By JohnBrand on Mar 29, 2005 in Uncategorized
With fewer and fewer jazz releases coming out, fans of the music are ecstatic about the last two weeks.
Out today is the latest from George Duke, simply called DUKE. It?s his second release on his own Big Piano Music label. And, from what he says, it?s a classic Duke recording.
Last week was a big week. Trumpeter Patches Stewart released Blow, which is produced by Marcus Miller. I’ve yet to see the CD in any stores or on iTunes but the release date was confirmed. Additionally, information about the CD is oddly unavailable at his web site except for this link to a press release.

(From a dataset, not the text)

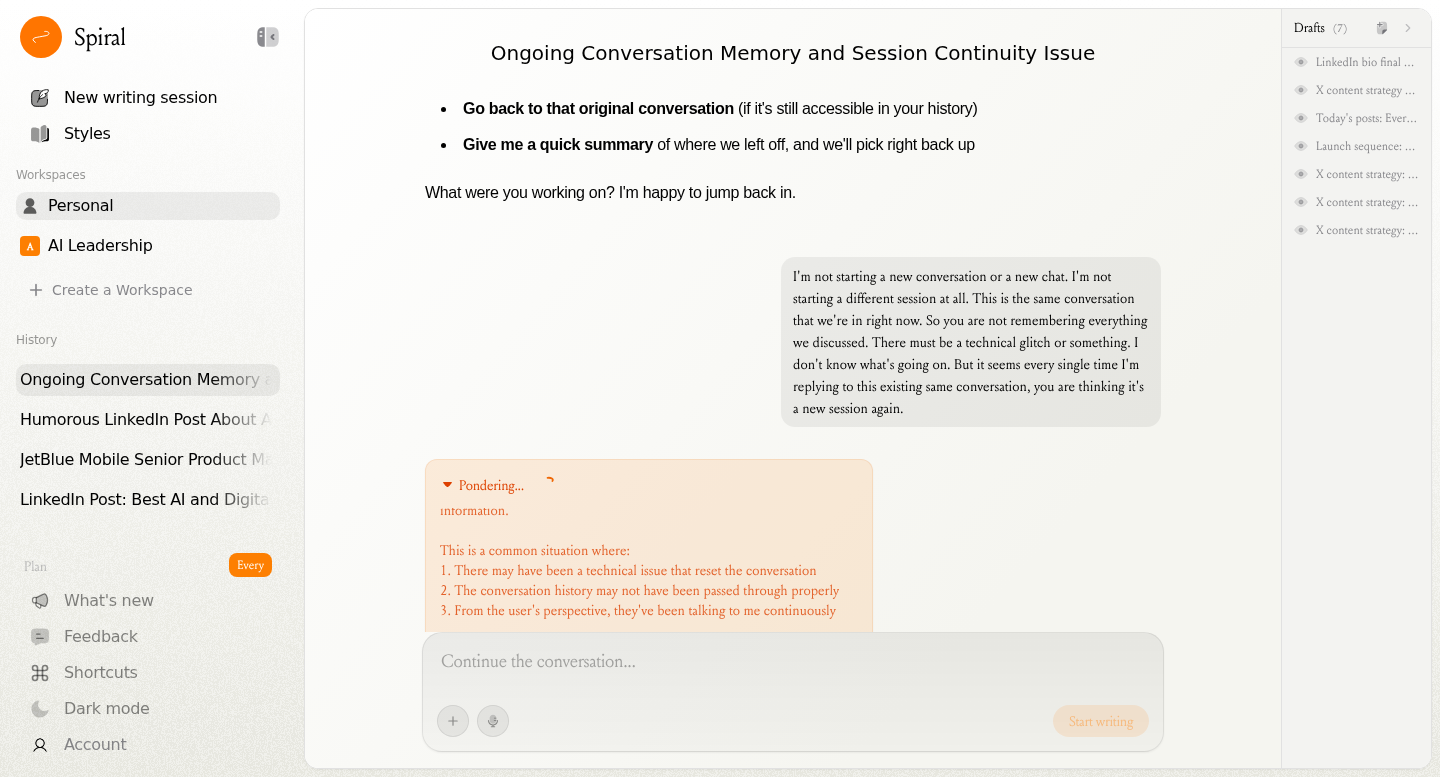
Task: Click the Continue the conversation input field
Action: 790,662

I’ve listened to samples of bassist William Parker’s Luc’s Lantern and am impressed. The Thirsty Ear label can always be counted on for inventive music. This recording is a trio recording (with female pianist Eri Yamamoto and Michael Thompson on drums) and features some unique compositions and excellent playing. It’s only $9.90 on iTunes too.
Maybe I need to listen to it several more times, but I couldn’t get into Altered State, the new CD from Yellowjackets on Heads Up. Press materials are focusing on the shifting time signatures and the album cover by Peter Max. I’ve heard the band’s ability to jump time signatures in their excellent late 80s to early 90s catalog. Those were more interesting. Nothing on this release sounds different from the other ‘Jackets recordings from the last decade. In fact, I was so frustrated with it when I first received it, I didn’t listen to it again for a week in hopes that I could get a fresh listen and enjoy it. Didn’t work.

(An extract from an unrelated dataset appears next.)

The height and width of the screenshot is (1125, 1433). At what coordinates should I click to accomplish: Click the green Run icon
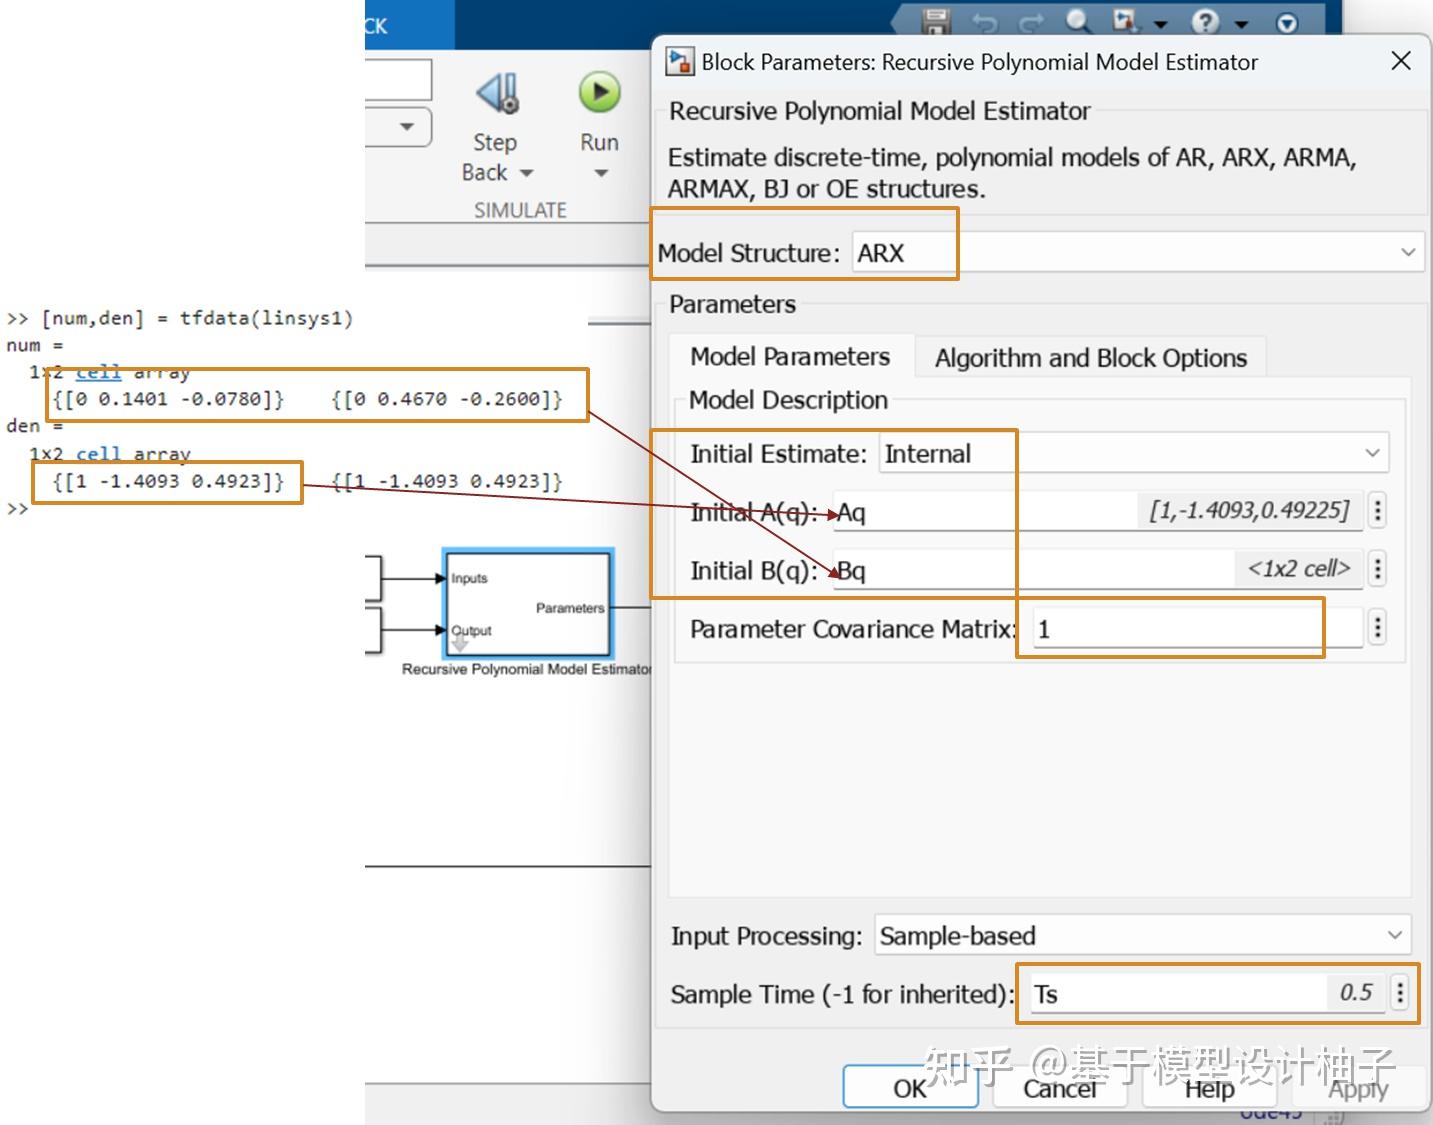[x=597, y=92]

The other Heads Up release that came out last week was on the opposite end of the spectrum. The new band with steel pan master Andy Narell is called Sakésho is excellent. We Want You To Say… is easily one of most listenable CDs I’ve heard this year. If there were an audience, I would swear this is a live recording. Sakésho, which also consists of pianist Mario Canonge, bassist Michel Alibo, and drummer Jean Philippe Fanfant, brings a lot of adrenaline into the studio. The compositions are rich in world music, a given for a jazz quartet with roots deep in the French Caribbean. I really like We Want You To Say… and hope it gets the recognition it deserves.